The next step is to define the set of points at which the derivative of the previous TPS warp must be evaluated. In this case, we use the function meshgrid to generate points inside the convex hull defined by the source landmarks.


In [ ]:
x = np.arange(-1, 1, 0.01)
y = np.arange(-1, 1, 0.01)
xx, yy = np.meshgrid(x, y)
points = np.array([xx.flatten(1), yy.flatten(1)]).T

We evaluate the derivative, reshape the output, and visualize the result.


In [ ]:
%matplotlib inline
dW_dxy = tps.jacobian_source(points)
reshaped = dW_dxy.reshape(xx.shape + (4,2))

#dW_dx
plt.subplot(240)
plt.imshow(reshaped[:,:,0,0])
plt.subplot(241)
plt.imshow(reshaped[:,:,1,0])
plt.subplot(242)
plt.imshow(reshaped[:,:,2,0])
plt.subplot(243)
plt.imshow(reshaped[:,:,3,0])

#dW_dy
plt.subplot(244)
plt.imshow(reshaped[:,:,0,1])
plt.subplot(245)
plt.imshow(reshaped[:,:,1,1])
plt.subplot(246)
plt.imshow(reshaped[:,:,2,1])
plt.subplot(247)
plt.imshow(reshaped[:,:,3,1])

If everything goes as expected, the upper corner of the images defining the derivative of the warp wrt the x and y coordinates of the first of the source landmarks should both contain values close to 1.


In [ ]:
print reshaped[1:5,1:5,0,0]
print reshaped[1:5,1:5,0,1]

The sum of all the derivatives wrt the x coordinates should produce an all 1 image


In [ ]:
summed_x = np.sum(reshaped[:,:,:,0], axis=-1)
np.allclose(np.ones(xx.shape), summed_x)

In [ ]:
plt.imshow(summed_x)

and so should the sum of all derivatives wrt the y coordinates.


In [ ]:
summed_y = np.sum(reshaped[:,:,:,1], axis=-1)
np.allclose(np.ones(xx.shape), summed_y)

In [ ]:
plt.imshow(summed_y)

Finally, the derivatives with respect to the x and y coordinates should be in this case exactly the same!!!


In [ ]:
np.allclose(reshaped[:,:,:,0], reshaped[:,:,:,1])

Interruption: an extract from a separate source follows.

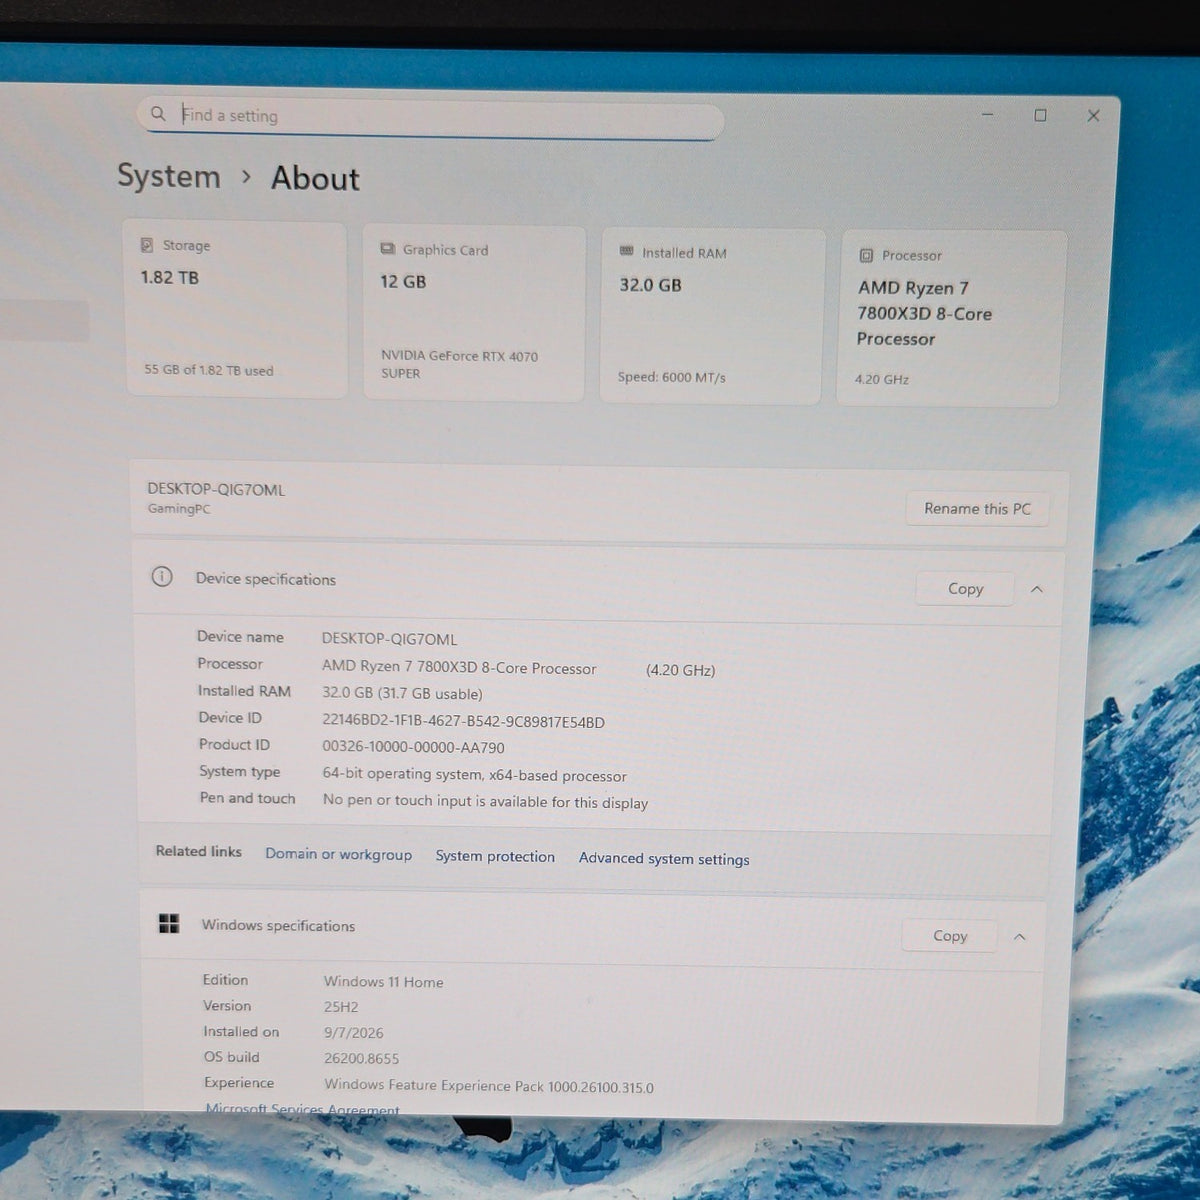Copy the Windows specifications
Viewport: 1200px width, 1200px height.
950,936
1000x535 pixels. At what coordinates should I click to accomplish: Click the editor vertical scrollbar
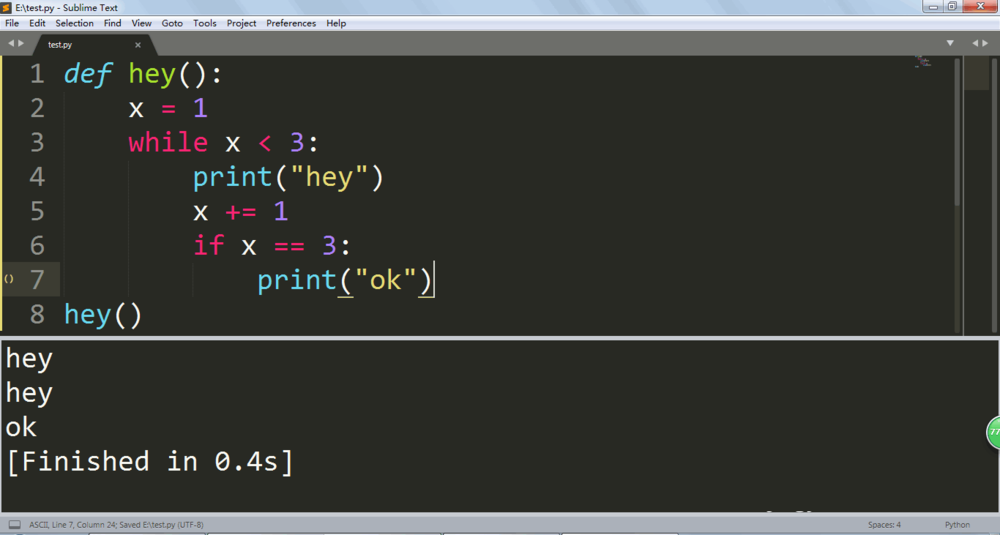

We now show that when source != target things are a bit different.


In [ ]:
tgt_landmarks = PointCloud(np.array([[-0.6, -1.3],
                                     [-0.8,  1.2],
                                     [ 0.7, -0.8],
                                     [ 1.3,  0.5]]))

The warp can be computed and visualized.


In [ ]:
tps = TPS(src_landmarks, tgt_landmarks)
np.allclose(tps.apply(src_landmarks).points, tgt_landmarks.points)
tps.view()

and so can its derivative, which we evaluate using the the same set of points used in the first example.


In [ ]:
dW_dxy = tps.jacobian_source(points)
reshaped = dW_dxy.reshape(xx.shape + (4,2))

#dW_dx
plt.subplot(240)
plt.imshow(reshaped[:,:,0,0])
plt.subplot(241)
plt.imshow(reshaped[:,:,1,0])
plt.subplot(242)
plt.imshow(reshaped[:,:,2,0])
plt.subplot(243)
plt.imshow(reshaped[:,:,3,0])

#dW_dy
plt.subplot(244)
plt.imshow(reshaped[:,:,0,1])
plt.subplot(245)
plt.imshow(reshaped[:,:,1,1])
plt.subplot(246)
plt.imshow(reshaped[:,:,2,1])
plt.subplot(247)
plt.imshow(reshaped[:,:,3,1])

We can be easily see that, in this case, the derivatives wrt the x and y coordinates are not equal!!!